You might think it’s crazy to try and find healthy Halloween candy – and you’d be partially right. While it’s not realistic to find “healthy” candy, there are some candies that are a better option than others.
When choosing candy, there’s always a few things to keep in mind.
- Fat. First and foremost, take into consideration the amount of fat in a serving. Especially take into account the amount of trans fat and saturated fat. Saturated fat has been linked with higher levels of cholesterol and triglycerides, so try to keep your total daily saturated fat intake less than 10% of your total calories. This means you should choose candy with a minimum of saturated fat. Trans fat is even worse than saturated fat. Trans fats aren’t broken down in your body properly, and they increase your LDL (bad) cholesterol and decrease your HDL (good) cholesterol. Remember that if it’s less than .5 grams per serving can still be listed as “0 grams trans fat”. You’ll have to wait until 2018 before trans fats are completely gone from the market. In the meantime, watch for partially hydrogenated vegetable oils.
- High Fructose Corn Syrup. There’s controversy over whether or not the body processes high fructose corn syrup differently than regular table sugar. But one thing is certain – as levels of high fructose corn syrup have increased so have levels of obesity and diabetes. It’s better to just avoid high fructose corn syrup in foods and stick to plain old sugar.
- Sugar. Even though you should stick to “plain old sugar” in foods (and candy), its better not to go overboard. Keep in mind that it only takes 4 grams of sugar to make one teaspoon.
- Dental Health. Dentists have a love/hate relationship with this time of year. Sure, all those cavities are good for business (they have to make a living too), but they also don’t like to see their patients come in with cavities and tooth decay. All those delicious suckers and chewy candies contribute to both cavities and tooth decay. Any time that a really sugary food stays in the mouth for an extended period of time, there’s an increased risk for cavities and tooth decay. Having the sugary candies in the mouth causes an increased production of saliva, which changes the pH of the mouth and makes it ideal for dental problems.

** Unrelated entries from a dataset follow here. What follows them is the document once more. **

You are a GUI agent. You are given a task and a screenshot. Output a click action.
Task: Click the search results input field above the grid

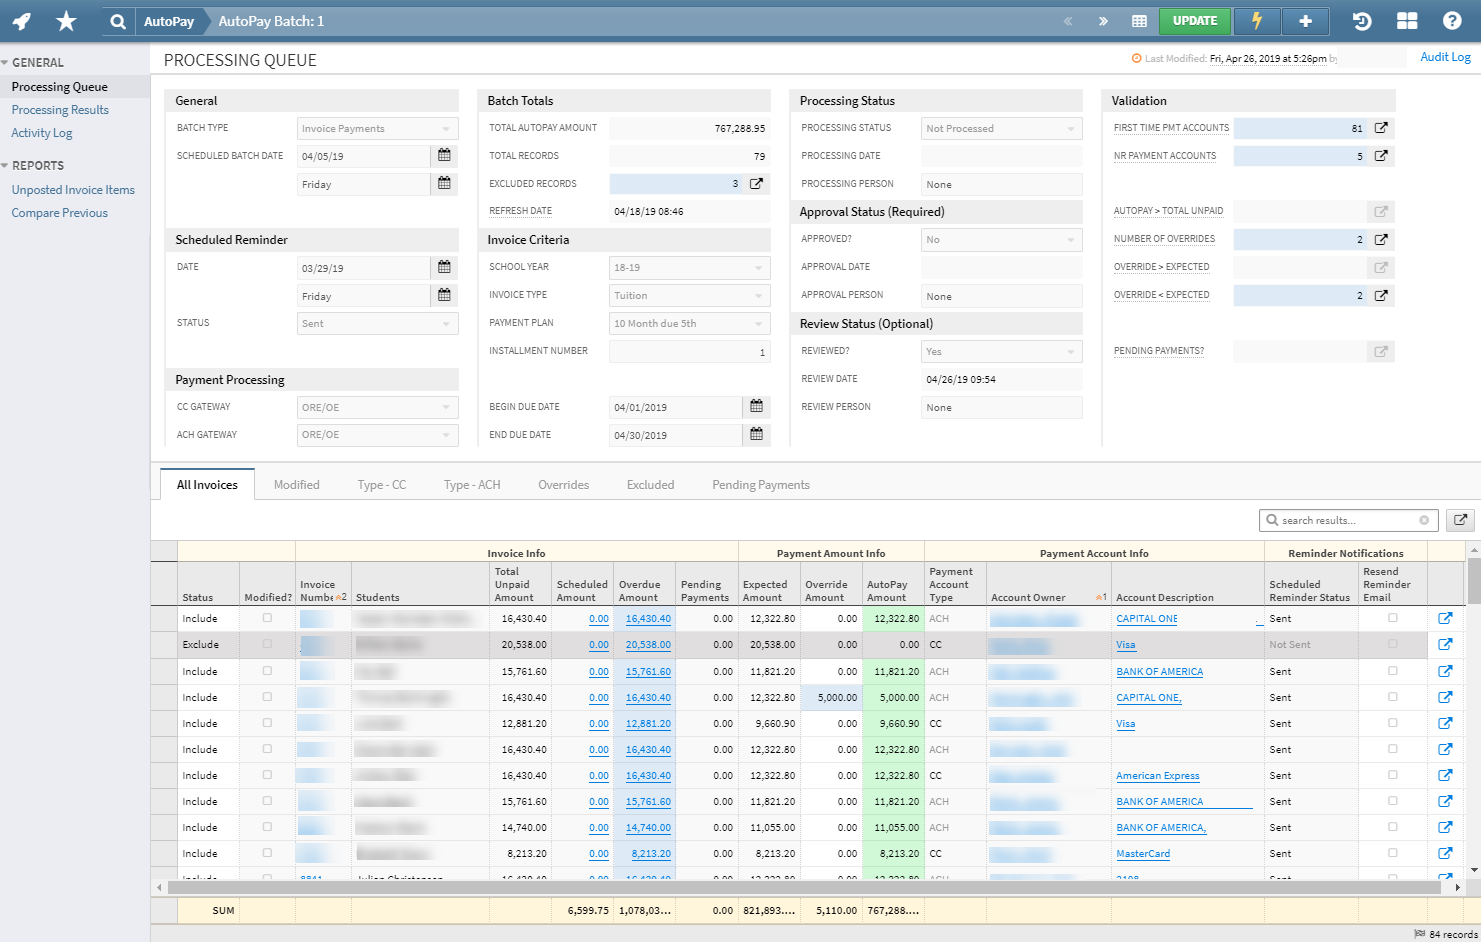(x=1345, y=520)
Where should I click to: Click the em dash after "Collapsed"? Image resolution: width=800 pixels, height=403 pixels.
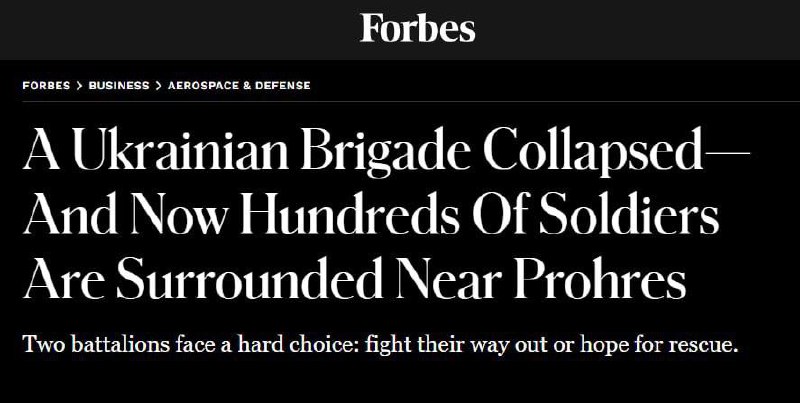(723, 152)
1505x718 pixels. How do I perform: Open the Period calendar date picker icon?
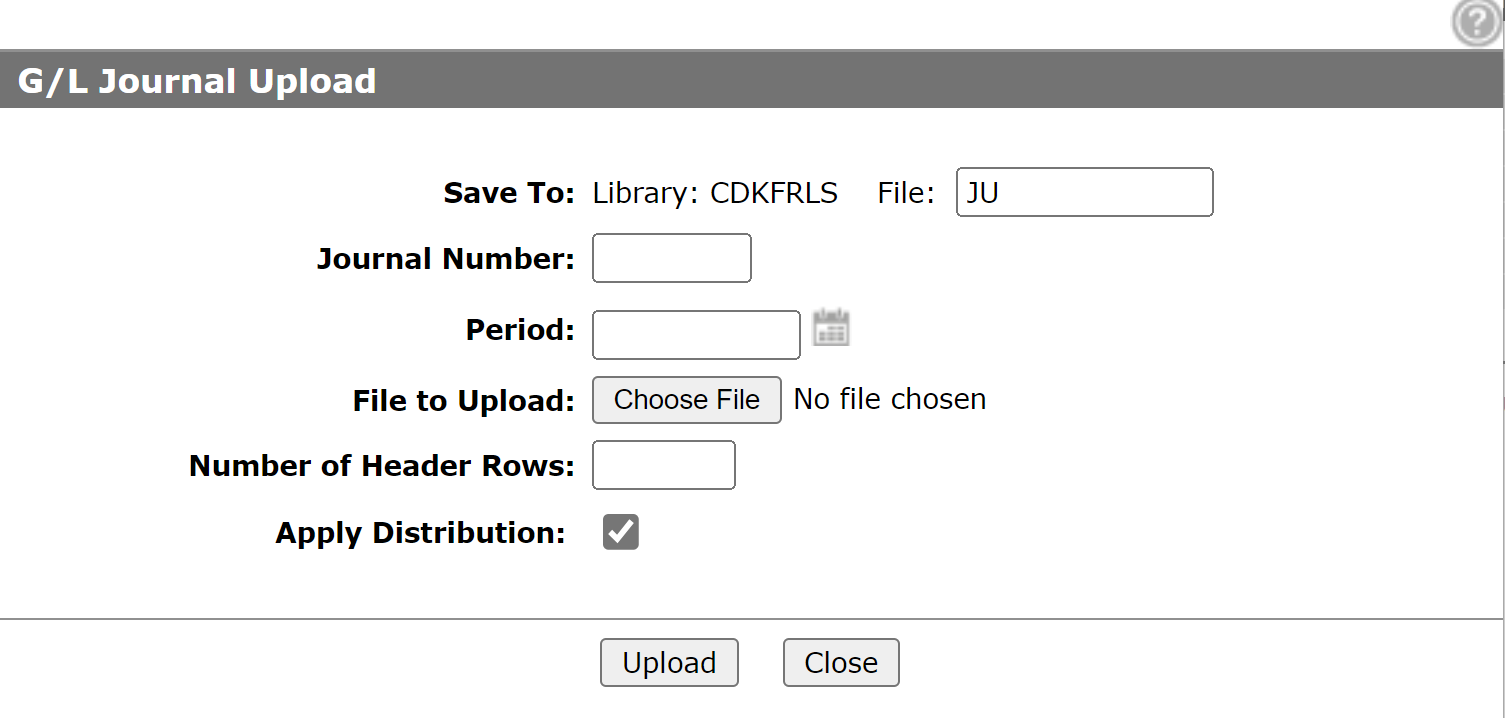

- Portion Size. No matter what type of candy you choose, remember that a little goes a long ways. Just because dark chocolate is good for you (all those antioxidants, not to mention the mouth feel of the dark chocolate melting over your tongue – it just helps raise your endorphin levels, let’s face it), it doesn’t mean that you should eat the whole bag. While the nutrition facts for a type of candy might look good – take a look at the serving size and be honest about how many pieces you’ve had.
5 WORST Candy Choices
- Candy corn – filled with sugar, high fructose corn syrup, artificial flavors, preservatives and artificial coloring. I'm not gonna lie, I love me some candy corn. But its so addicting and so unhealthy that I just have to skip out on it altogether.
- Suckers – a great way to see your dentist more often than you’d like with all that sugar just hanging out in your mouth.
- Starbursts – another great way to spend more quality time with your dentist. Not to mention all the high fructose corn syrup and artificial coloring and flavors these tasty treats are filled with.
- Skittles – even though you get to eat the colors of the rainbow, these are full of sugar, high fructose corn syrup, hydrogenated oils and artificial flavors
- Sour Patch – loaded with sugar and acidic, which wears away teeth enamel.
These sweet treats are much better options for you to snack on – just remember not to go overboard.
5 Healthier Candy Choices
- Fun sized peanut M & M’s – a great portion size (just make sure you don’t eat a couple handfuls from the bag and call that fun sized), not to mention it’s got chocolate and a tiny bit of fiber from those peanuts, which also have a tiny bit of protein.
- Twizzler – the ultimate low fat candy. It’s low in sugar and doesn’t have all those trans and saturated fats.
- Hershey miniatures – another great portion controlled food. They’ve also only got 4 grams of sugar per bar.
- Smarties – another great portion controlled snack. They’re pure sugar, but its sugar, and not high fructose corn syrup. There is also only 6 grams of sugar per roll of smarties.
- Dark chocolate – anything dark chocolate (with reasonable portion sizes) is always a good choice.
I hope this post will help you to make better choices this Halloween. And remember, candy is not food, so don't be afraid to just toss it in the trash. I myself don't like the temptation so it ends up in the trash can pretty quickly in my house.